§ Stated problem
Reproduce every line of text in the entries below word for word, and leave the pictures out of your answer.

§ Dataset
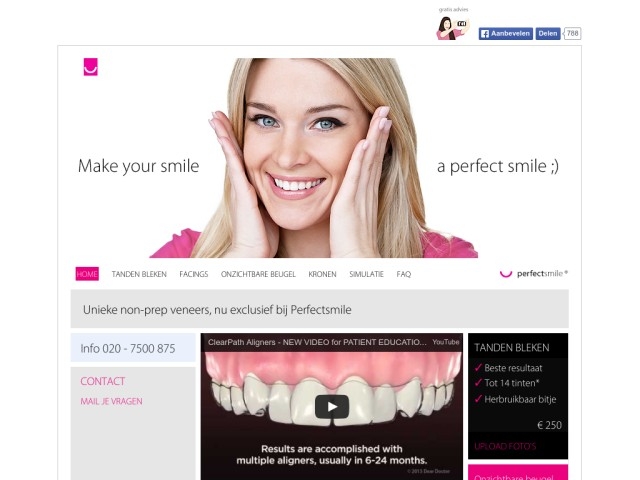Navigate to the SIMULATIE page
This screenshot has height=480, width=640.
pyautogui.click(x=366, y=274)
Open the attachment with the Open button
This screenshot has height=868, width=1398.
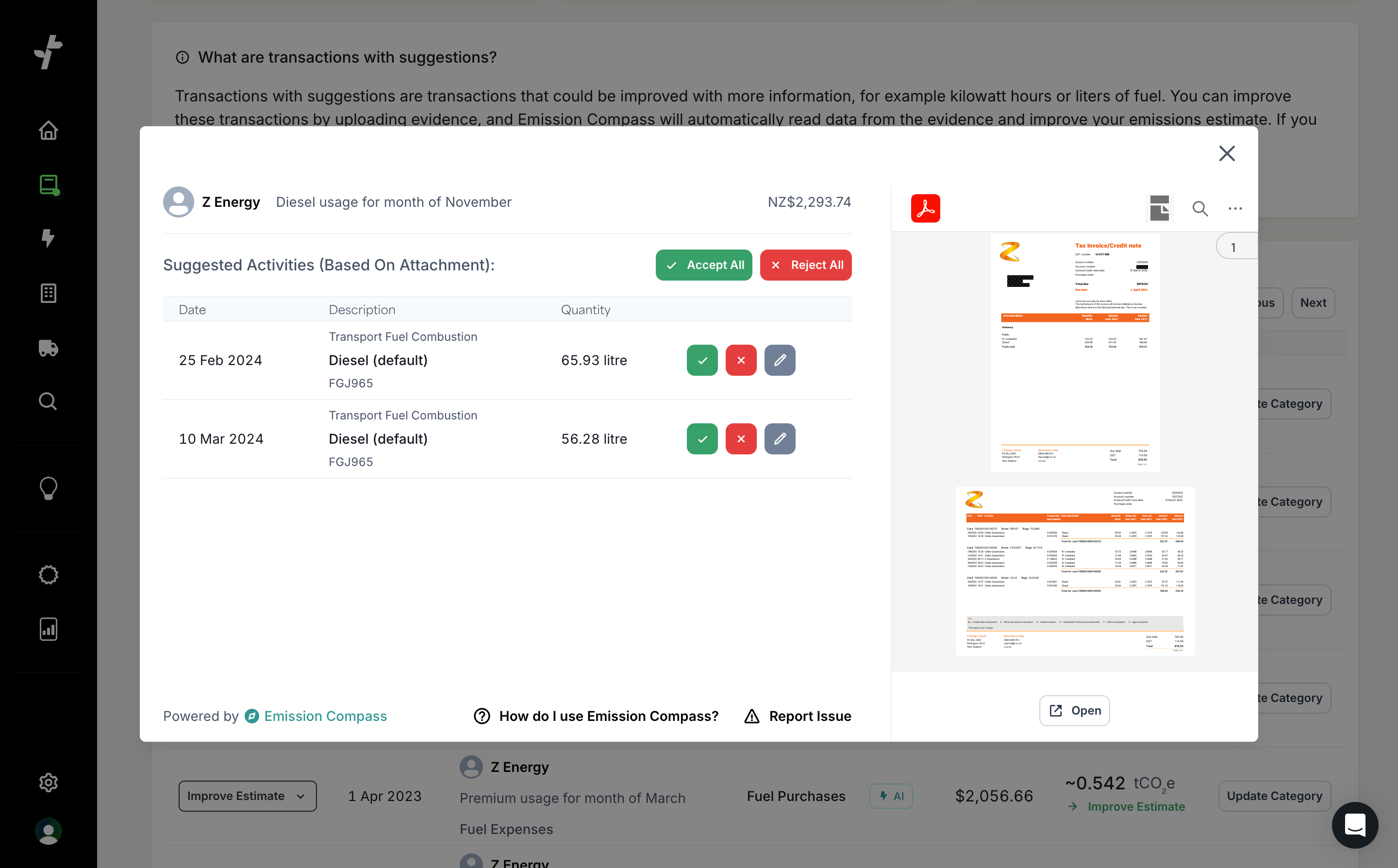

§ Complete answer
Navigate to the SIMULATIE page
This screenshot has height=480, width=640.
pyautogui.click(x=366, y=274)
Open the attachment with the Open button
This screenshot has height=868, width=1398.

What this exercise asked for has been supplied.